A virtual supporter joining Zoom therapy sessions creates psychological safety, lowers anxiety, and improves emotional expression without disruption.

A machine-rendered reading of the paper's core claim, the machinery that carries it, and where it could break.

The paper tests whether an AI agent can usefully join remote psychotherapy sessions on Zoom as an extra participant. After studying how human supporters typically help in therapy, the authors built a virtual supporter with two functions: daily mood journaling outside sessions and real-time presence during therapy calls.

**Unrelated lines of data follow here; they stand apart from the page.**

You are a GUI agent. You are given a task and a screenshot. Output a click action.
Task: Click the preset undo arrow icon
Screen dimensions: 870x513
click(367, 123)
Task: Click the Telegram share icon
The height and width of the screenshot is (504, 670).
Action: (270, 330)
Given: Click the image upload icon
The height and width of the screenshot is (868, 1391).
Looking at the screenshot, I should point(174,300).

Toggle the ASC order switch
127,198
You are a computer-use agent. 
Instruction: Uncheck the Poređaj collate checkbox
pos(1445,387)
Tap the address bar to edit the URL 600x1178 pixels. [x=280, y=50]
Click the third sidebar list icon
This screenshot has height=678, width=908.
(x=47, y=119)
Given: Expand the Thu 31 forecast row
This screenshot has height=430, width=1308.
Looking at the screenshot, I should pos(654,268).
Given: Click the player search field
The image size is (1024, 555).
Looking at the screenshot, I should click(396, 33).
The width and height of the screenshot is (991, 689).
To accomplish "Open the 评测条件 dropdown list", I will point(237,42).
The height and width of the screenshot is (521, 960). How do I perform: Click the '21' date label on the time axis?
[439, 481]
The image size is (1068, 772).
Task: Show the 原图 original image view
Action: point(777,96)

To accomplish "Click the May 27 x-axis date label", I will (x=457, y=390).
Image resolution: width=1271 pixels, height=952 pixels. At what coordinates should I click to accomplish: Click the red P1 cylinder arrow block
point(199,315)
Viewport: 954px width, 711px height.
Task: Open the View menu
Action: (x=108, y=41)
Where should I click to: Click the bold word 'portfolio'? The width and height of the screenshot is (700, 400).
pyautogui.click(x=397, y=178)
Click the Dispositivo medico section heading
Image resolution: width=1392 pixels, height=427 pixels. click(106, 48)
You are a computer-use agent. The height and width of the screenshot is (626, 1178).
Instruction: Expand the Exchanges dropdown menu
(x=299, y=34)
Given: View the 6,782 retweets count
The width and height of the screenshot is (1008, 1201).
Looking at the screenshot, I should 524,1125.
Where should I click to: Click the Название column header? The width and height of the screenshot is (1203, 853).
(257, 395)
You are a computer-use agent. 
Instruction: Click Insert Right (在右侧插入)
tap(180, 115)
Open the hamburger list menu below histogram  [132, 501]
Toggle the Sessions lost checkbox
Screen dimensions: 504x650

In a one-week study, fourteen participants used the agent and then attended a therapy session, reporting that it helped them feel safer, less anxious, and better able to put feelings into words. This matters to a sympathetic reader because it examines AI support inside the therapy session itself rather than as a separate tool, showing a possible way to strengthen human-led care.

Core claim

The authors claim that their virtual supporter, placed in therapy sessions alongside the client and human therapist, produces measurable benefits by generating psychological safety, decreasing anxiety, and enabling clearer emotional articulation, all while leaving the core client-therapist interaction intact.

What carries the argument

The dual-mode virtual supporter, an AI agent modeled on human supporter roles that runs in Daily Mode for mood journaling and Therapy Mode as an additional Zoom participant providing real-time support.

If this is right

  • Clients experience greater psychological safety and reduced anxiety during remote sessions.
  • Emotional expression becomes clearer, which can support more productive therapeutic work.
  • The agent integrates without interrupting the existing client-therapist dynamic.
  • Design must include boundaries to limit risks of over-reliance on the virtual presence.
  • The approach could scale remote psychotherapy by adding consistent support outside and inside sessions.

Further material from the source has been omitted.